Im sure the performance increase (if any?) is going to be small but it would be interesting to know...


dmaz(Posted 2011) [#19]
I have to disagree... everything I read and have tested show that globals seldom perform faster than local variables even is situations where you are "allocating" them millions of times in the loop. the reason is that "allocating" standard plain old data types like ints or doubles is basically free since they go on the stack. I quoted allocating, because no memory is being allocated at all with local plain datatypes and since they are only on the stack the GC doesn't even get involved since that frame/scope is just pulled from the stack. have you actually done a poof/test? I'll bet 1 US dollar that your example would be the same speed or faster if written like this. although, the difference will be very small... which is again why I say this is not something to worry about. The reason it would be faster is there's better chance it will all be closer to the cpu (on registers or in the l1)
Class myclass
  Global set:List<object> = New List<object>

  Method Sort()
    For Local swpvar:object = Eachin set
      swpvar.DoSomething()
    Next
  End
End
later today I might be able to write up a test case...?

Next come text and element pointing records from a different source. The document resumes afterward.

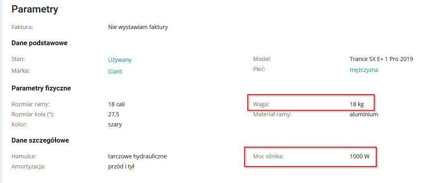Click the weight value "18 kg"
This screenshot has height=183, width=435.
356,104
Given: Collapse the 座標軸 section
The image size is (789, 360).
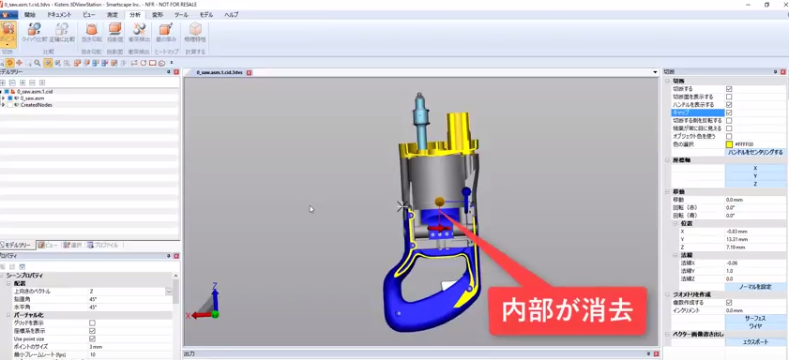Looking at the screenshot, I should coord(667,160).
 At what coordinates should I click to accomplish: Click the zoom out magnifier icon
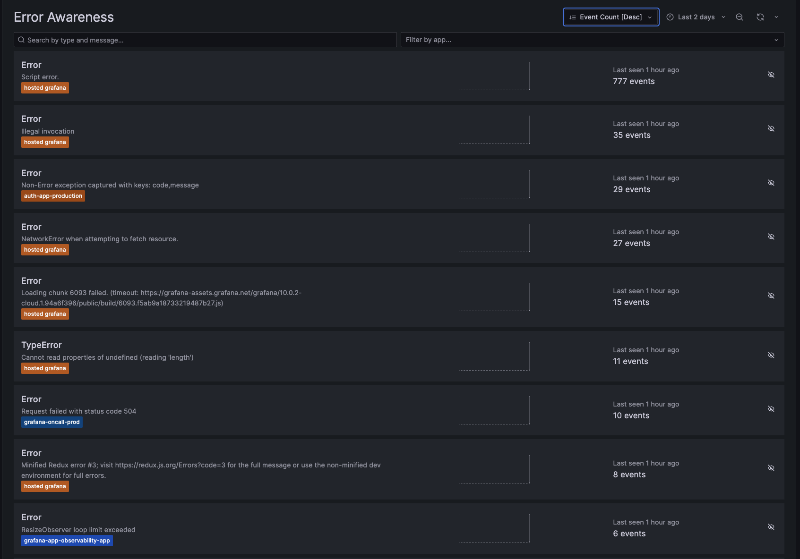click(x=739, y=17)
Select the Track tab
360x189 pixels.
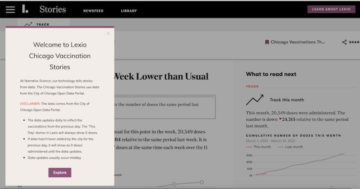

AdamRedwoods(Posted 2011) [#20]
In my opinion, it really depends on the programming language.
Local Ints, Floats, are faster than global Ints, Floats for most cases.

But with objects and classes, it's a different story.

The biggest difference I encountered this was with AngelFont. I managed to get 2 fps more (on Android) by moving objects to an allocated pool rather than creating them in local loops. This is mostly because of the garbage collection.

I don't know if a test case will pronounce the effects as well as Angelfont can.

Test case:


On my PC, the results are at times identical, but local is faster by 1-2 ms.

On the Android, the results fluctuate (takes about 12-14 secs to run the test cases ), but the results lean in the allocated object's favor by a 10-20 millisecs.

Yes, for general use there's no need to worry about these performance tweaks.


Samah(Posted 2011) [#21]
@dmaz
Using EachIn in Android will create an enumerator instance, thus triggering the GC. I'm sure Mark could optimise this somehow (caching enumerators maybe?)